Les élections de 2026 sont municipales ET intercommunales. Après les premier et second tour des 15 et 22 mars derniers, c’est désormais aux 3e tour de se tenir dans l’ensemble des 1 252 intercommunalités du pays. Les communautés de communes, agglomérations et métropoles ont jusqu’au 24 avril pour réunir leur conseil d’installation et procéder à l’élection de leurs présidentes et présidents et de leur exécutif. Intercommunalités de France poursuit sa campagne d’information grand public sur ce volet essentiel des élections municipales et intercommunales. L’association met également en place une grande campagne d’accompagnement de ses adhérents pour préparer l’installation des exécutifs et permettre aux futurs présidents de s’approprier ce nouveau mandat.
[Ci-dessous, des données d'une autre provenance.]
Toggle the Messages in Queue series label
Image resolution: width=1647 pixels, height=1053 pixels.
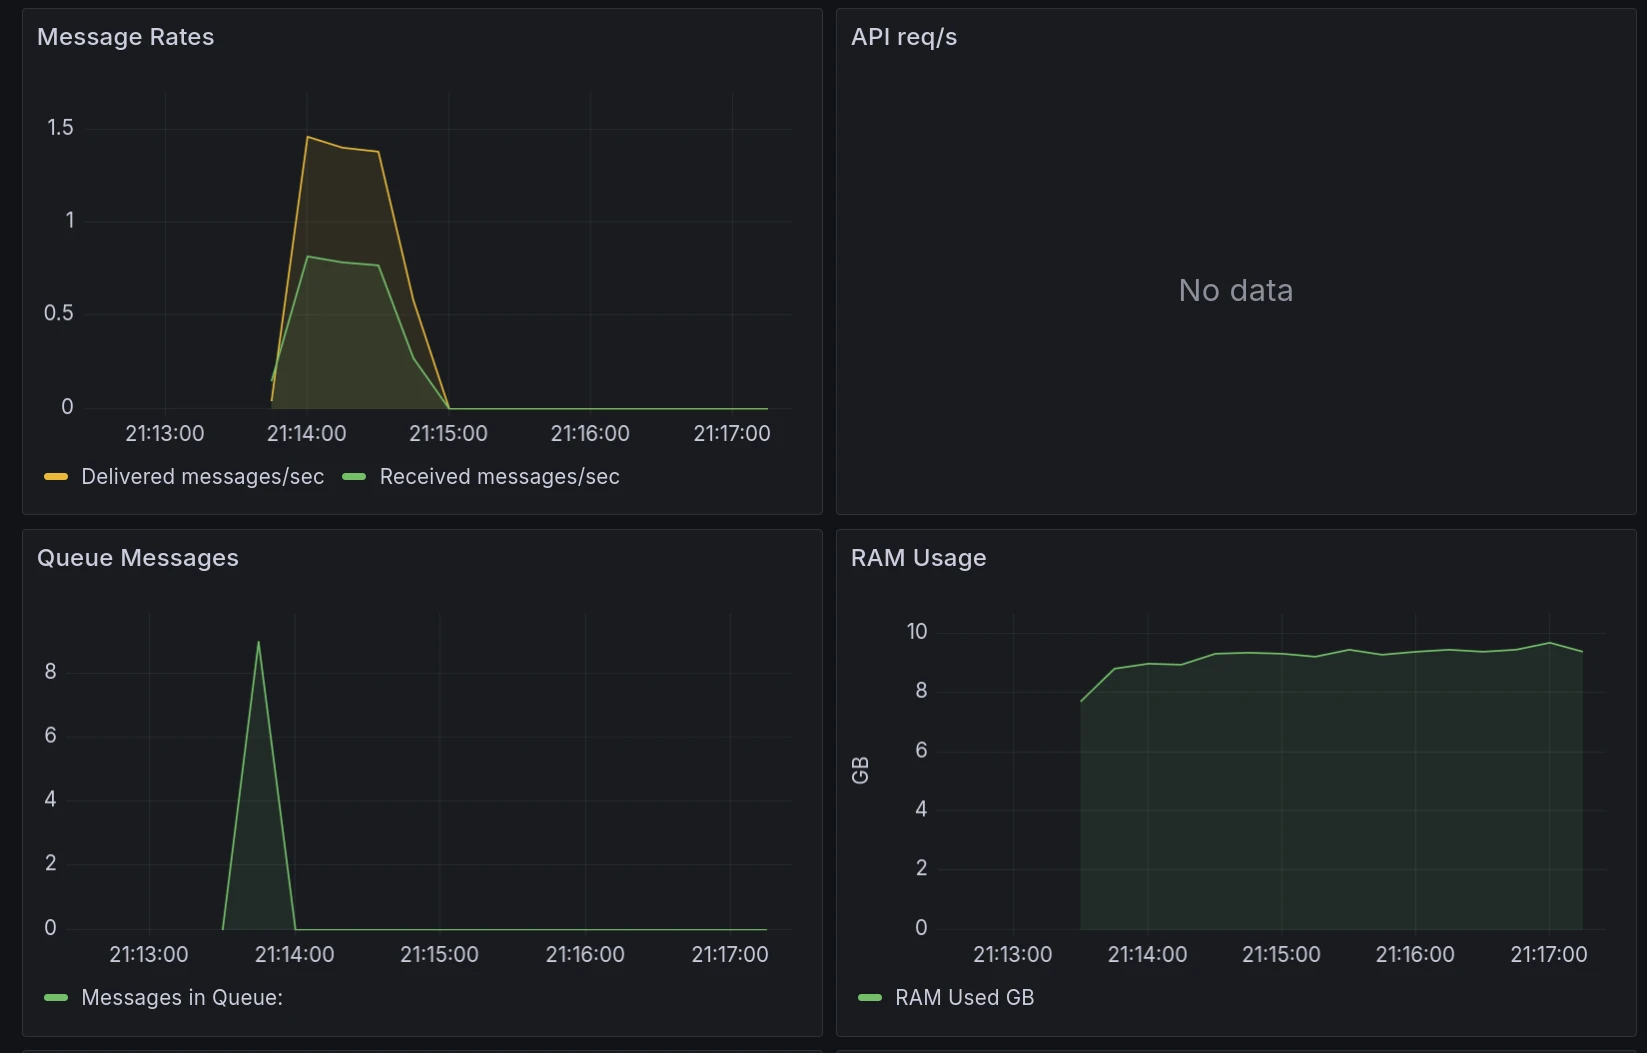pyautogui.click(x=181, y=998)
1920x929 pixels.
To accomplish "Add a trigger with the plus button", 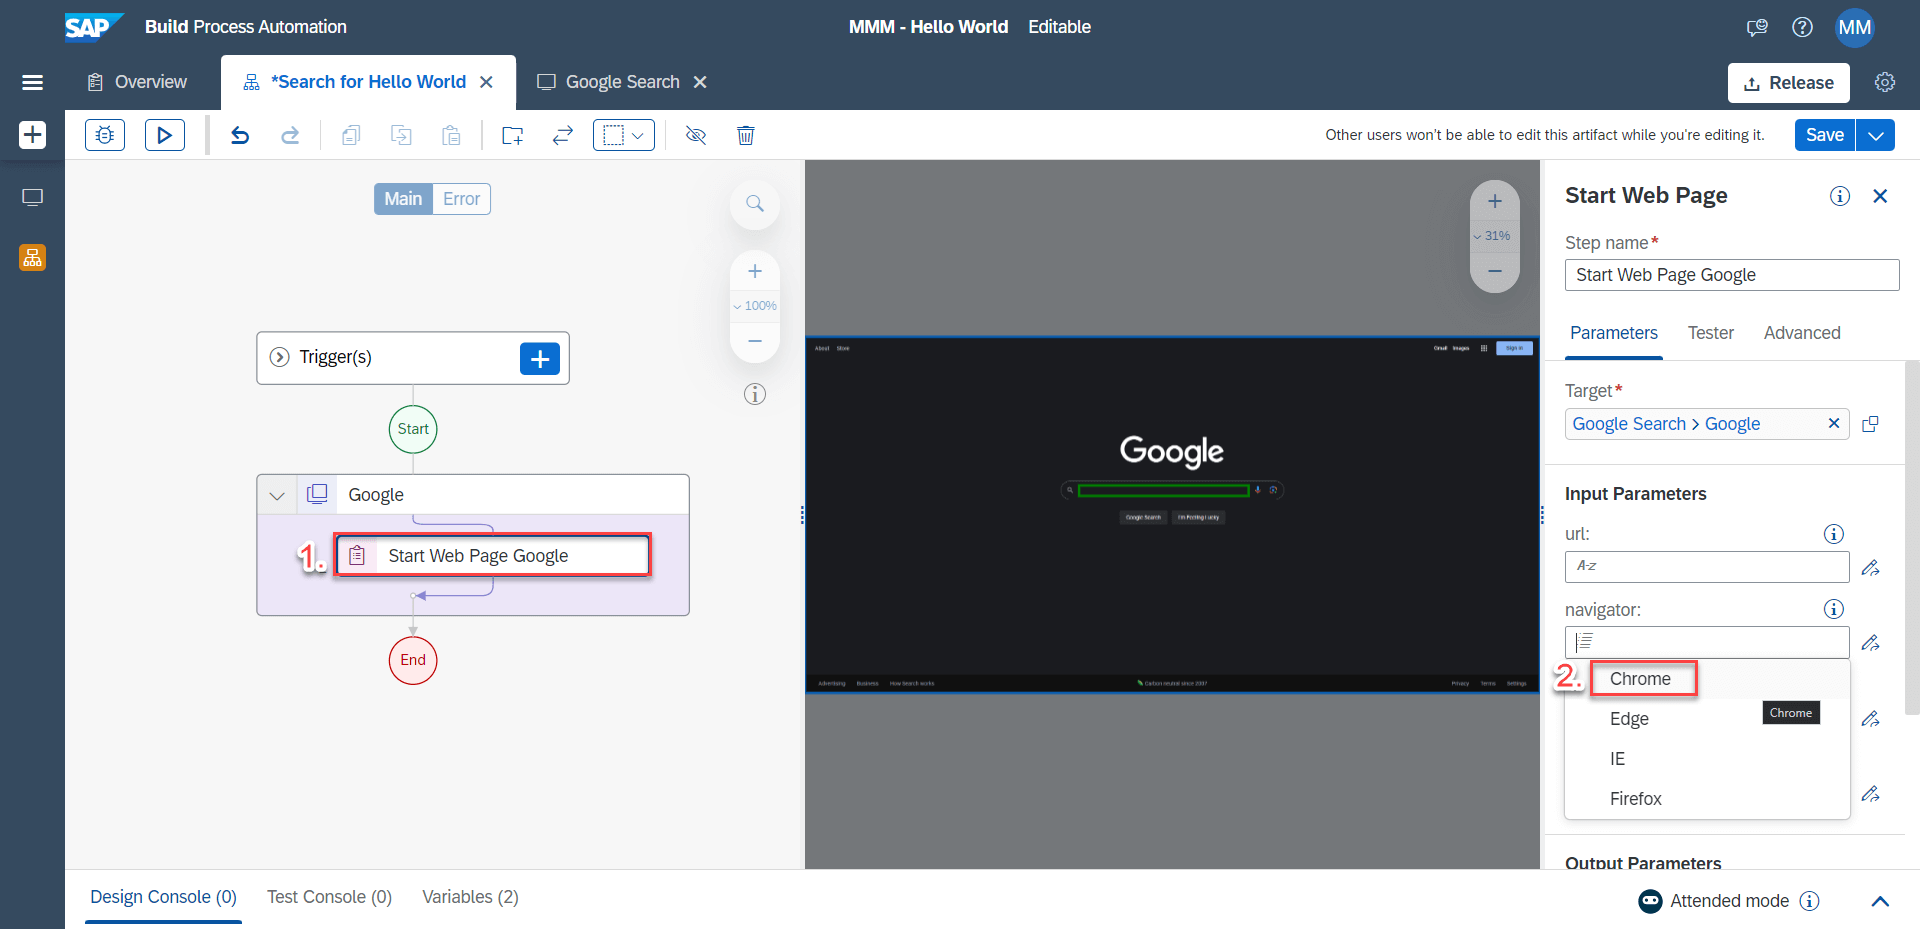I will click(x=540, y=359).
Porteuses de politiques publiques et de compétences du quotidien pour nos concitoyens et qui ont été au cœur des campagnes électorales (mobilité, développement économique, transition écologique, cohésion sociale), les intercommunalités sont néanmoins encore insuffisamment visibles pour les Français. Ceux-ci ont pourtant voté à la fois pour leurs conseillers municipaux, mais également pour leurs conseillers intercommunaux les 15 et 22 mars derniers.
La période de vote qui s’ouvre et qui se tient jusqu’au 24 avril est forte d’enjeux politiques au niveau local. Intercommunalités de France poursuivra son travail d’analyse et de mise en valeur des élections des présidentes et présidents d’intercommunalité dans les semaines à venir. D’ores et déjà , les résultats du second tour montrent :
- Une féminisation des conseils municipaux (48 % de femmes) mais pas des maires (23 %) ;
- Moins de maires sortants candidats (63 %) mais une prime au sortant qui continue à fonctionner (9 maires sortants candidats sur 10 réélus) ;
- 87 % des présidents sortants candidats aux municipales ont été réélus conseillers municipaux dans leur territoire ;
- 29 % des maires des communes les plus peuplées par intercommunalité sont élus sur une liste de droite ou de centre-droit, 17 % de gauche, 12 % du centre. 22 intercommunalités voient leur commune-centre dirigée par l’extrême-droite.